PROMPT:
The task calls for the line containing "Click the pink motif box on MLOC_59275 track" and all later lines, through the end of the entries below, to be set down exactly and without pictures.

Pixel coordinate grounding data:
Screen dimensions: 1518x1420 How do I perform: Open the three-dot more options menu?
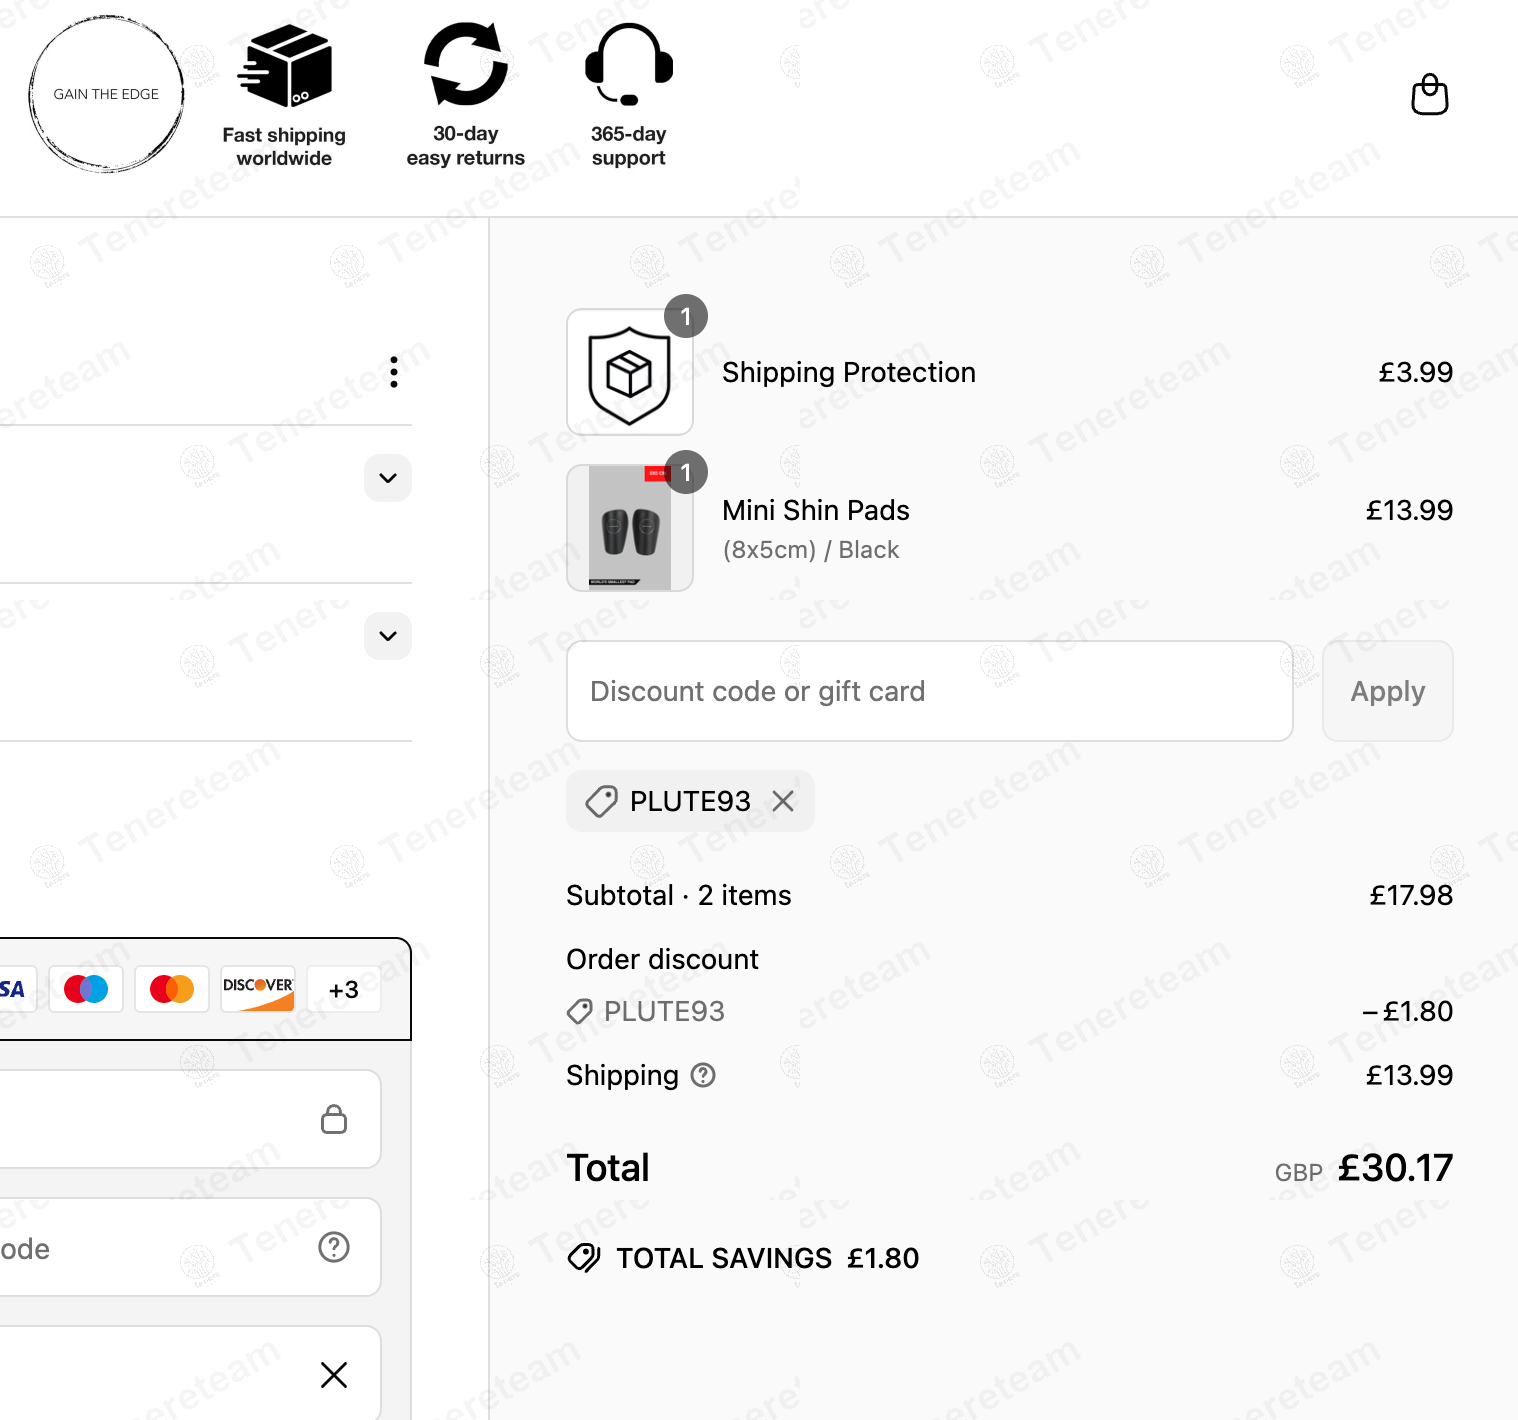(x=394, y=372)
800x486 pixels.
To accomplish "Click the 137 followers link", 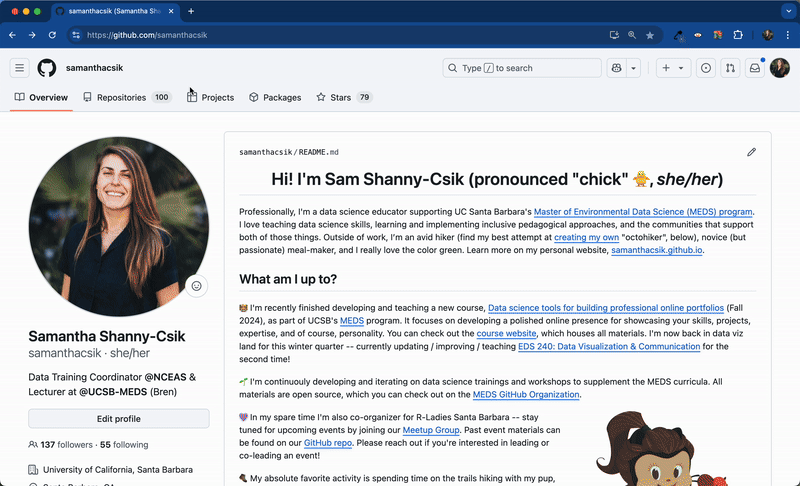I will pos(60,444).
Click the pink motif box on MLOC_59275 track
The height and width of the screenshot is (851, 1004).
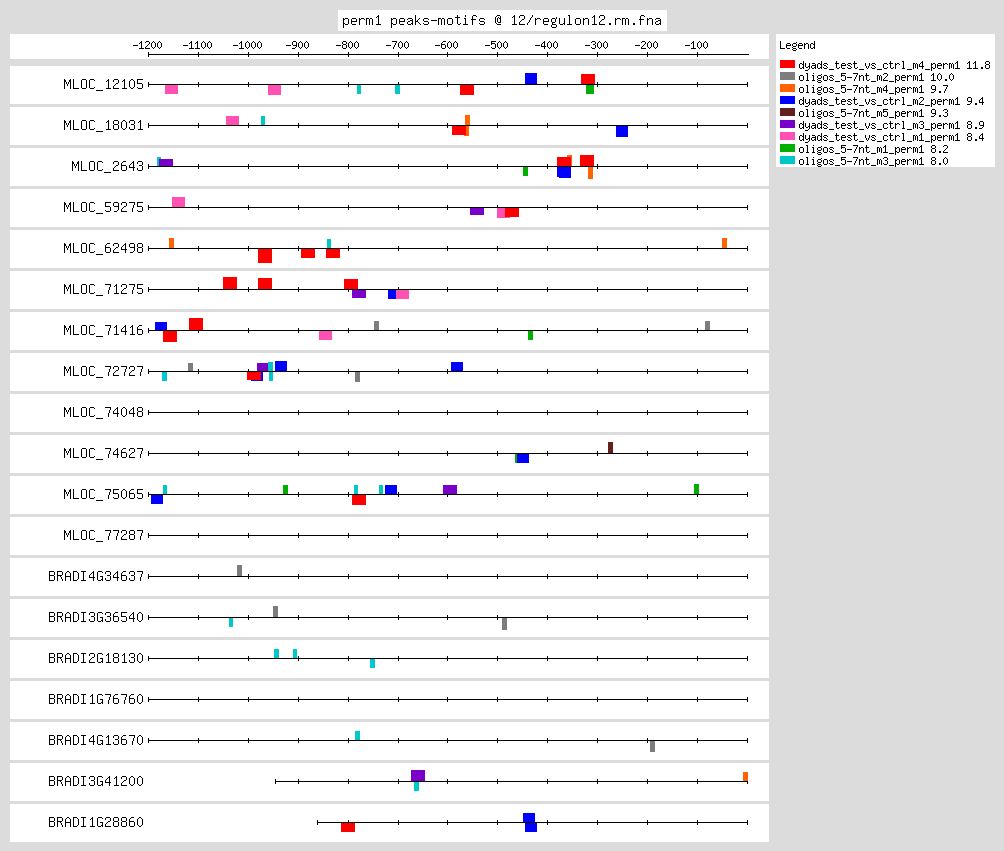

WRITTEN ANSWER:
Click the pink motif box on MLOC_59275 track
The height and width of the screenshot is (851, 1004).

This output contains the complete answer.